What could the well-traveled swingman bring to the table for a Knicks team still desperate for athleticism on the wing?

This year’s Summer League was a splash of cold water for the fan base. Before the draft, it felt as if the Knicks were running in place. A strong draft night gave us hope. Seeing tangible results has made the process easier to put trust in. Kevin Knox stole the show with his Jayson Tatum-lite performance, which has caught not just New York’s attention, but the league’s. Mitchell Robinson added to the hype by channeling his inner Takashi, as he led the Summer League in blocks per game.

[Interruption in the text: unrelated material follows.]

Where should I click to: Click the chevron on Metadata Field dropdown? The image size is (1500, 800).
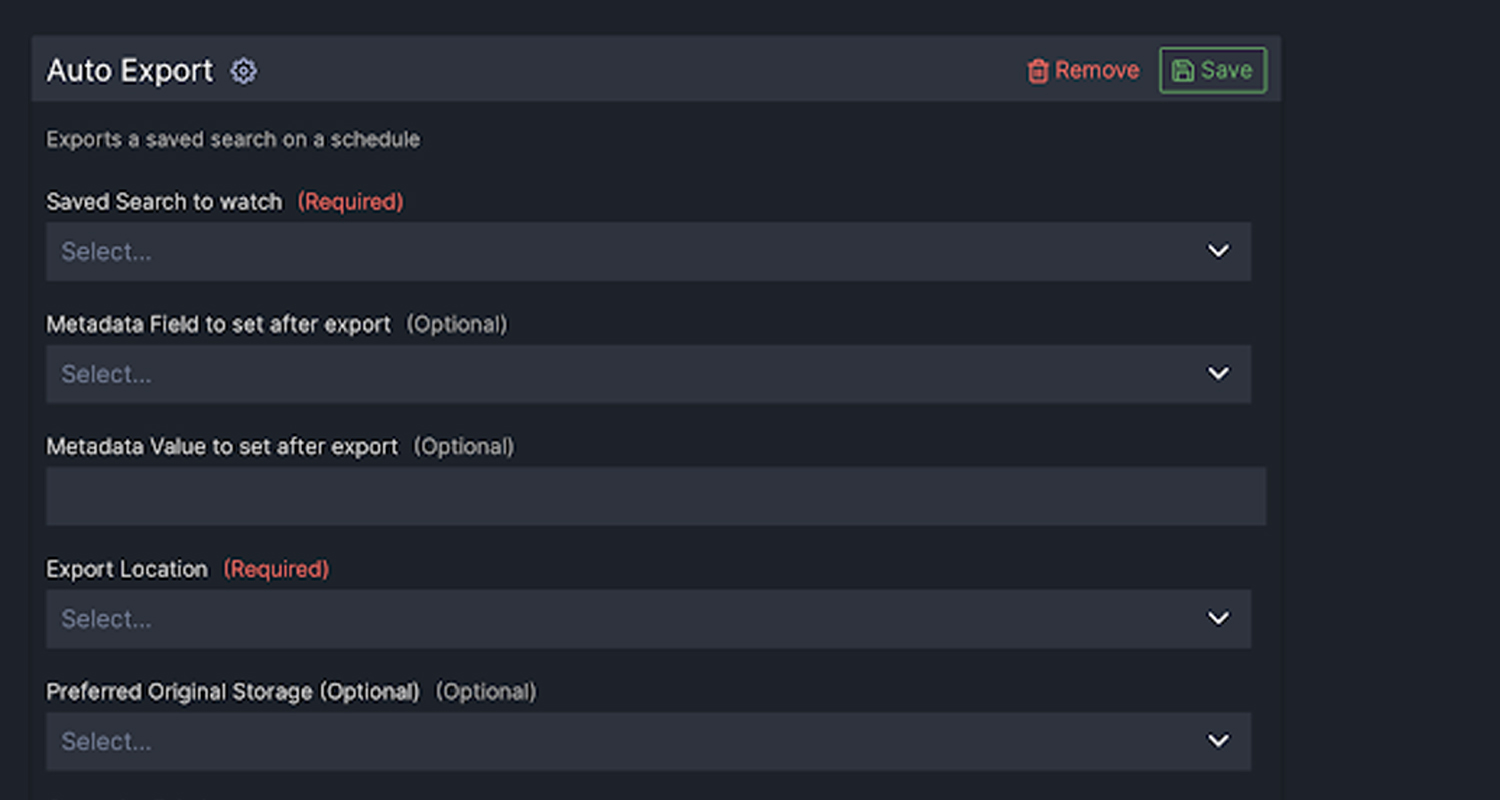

Then there was Troy Williams. Unlike the rest of the Fiz Kids, Williams had something to play for. His deal for next season is non-guaranteed, so Vegas was less of a showcase and more of an extended audition. A bad showing in Vegas could have moved his name to the chopping block heading into training camp. Instead, Williams secured his bag and may have even finessed his way into the rotation.

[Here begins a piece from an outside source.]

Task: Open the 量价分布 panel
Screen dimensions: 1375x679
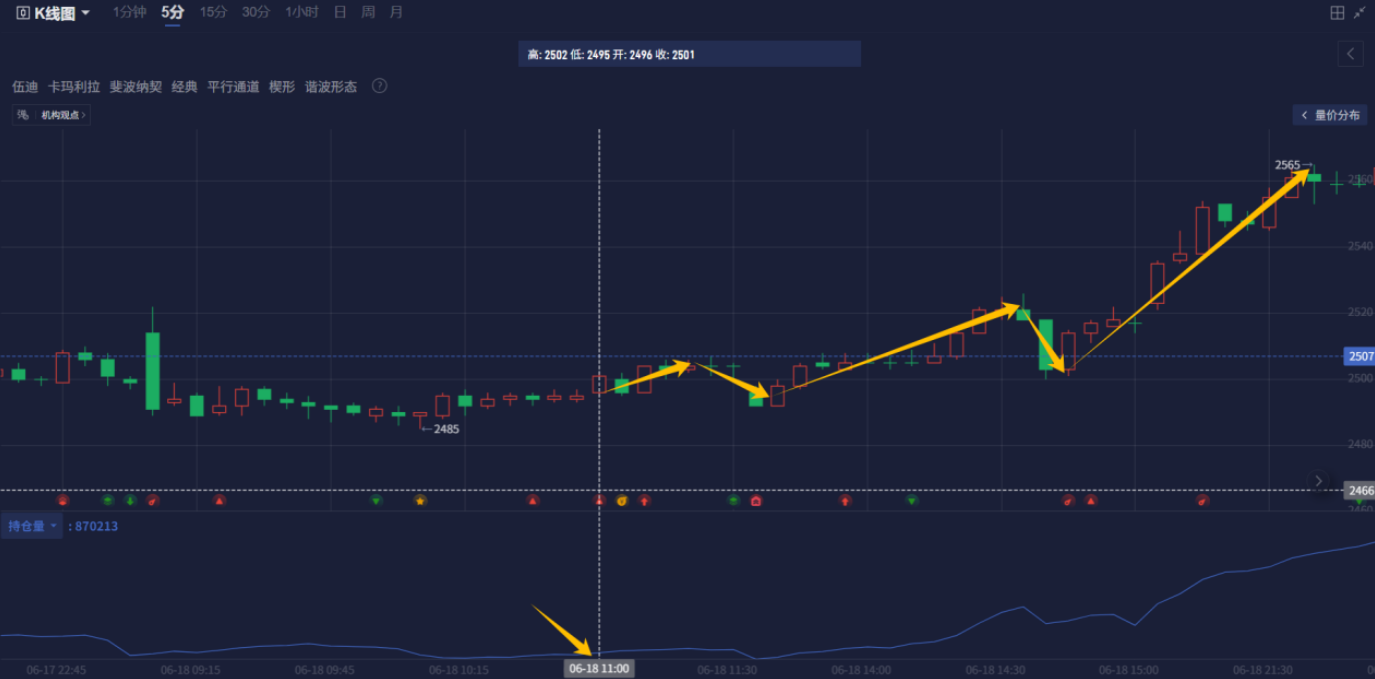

Other than the rooks showing out, it was Williams that popped off the screen for the Knicks. Every time he was on the floor you never had to question whether he was going all out. It was the first time I saw someone on the Knicks Summer League team hit the deck for loose balls.

Whenever the Knicks made a big run—most notably that 17-0 third quarter tear vs. the Lakers—Williams was on the floor. He will rarely be the source of these runs, but his presence as a supporting player holds value.

His energy exerted per-minute ratio had to be through the roof and he was able to harness that within the flow of the game.

A key theme we saw from the Knicks’ Vegas run was pushing the pace. The open court is an area Williams has proven he can produce in. Everything he did in Vegas is replicable to what he can bring next season and beyond.

We already know he has the athleticism to get to the rack with momentum on his side. What can unlock his potential as a key contributor is that second clip where Knox hits him for the transition three. He filled the lane perfectly and got off a high percentage look. His aggressiveness will only be amplified by Fizdale, who seems to only believe in giving players the green light.

If Williams plays his cards right, he can parlay a strong Vegas and training camp into something real. At 23 years old, he is considered an elder statesman on this infant roster, but he is still not even close to the player he can become. The Garden has always welcomed the guys who apply a little extra elbow grease with open arms.

Remember: this is the same place where Landry Fields was immortal for a moment in time. It’s also a place where Pablo Prigioni will forever be loved. Williams has some major work to do, but he brings that same energy.

Plays like this are also akin to the plays Prigioni and Fields made to excite the crowd.

Williams was able to shore up his chances of staying on the team this season. Now he can shift his focus on staying around when the games start to matter.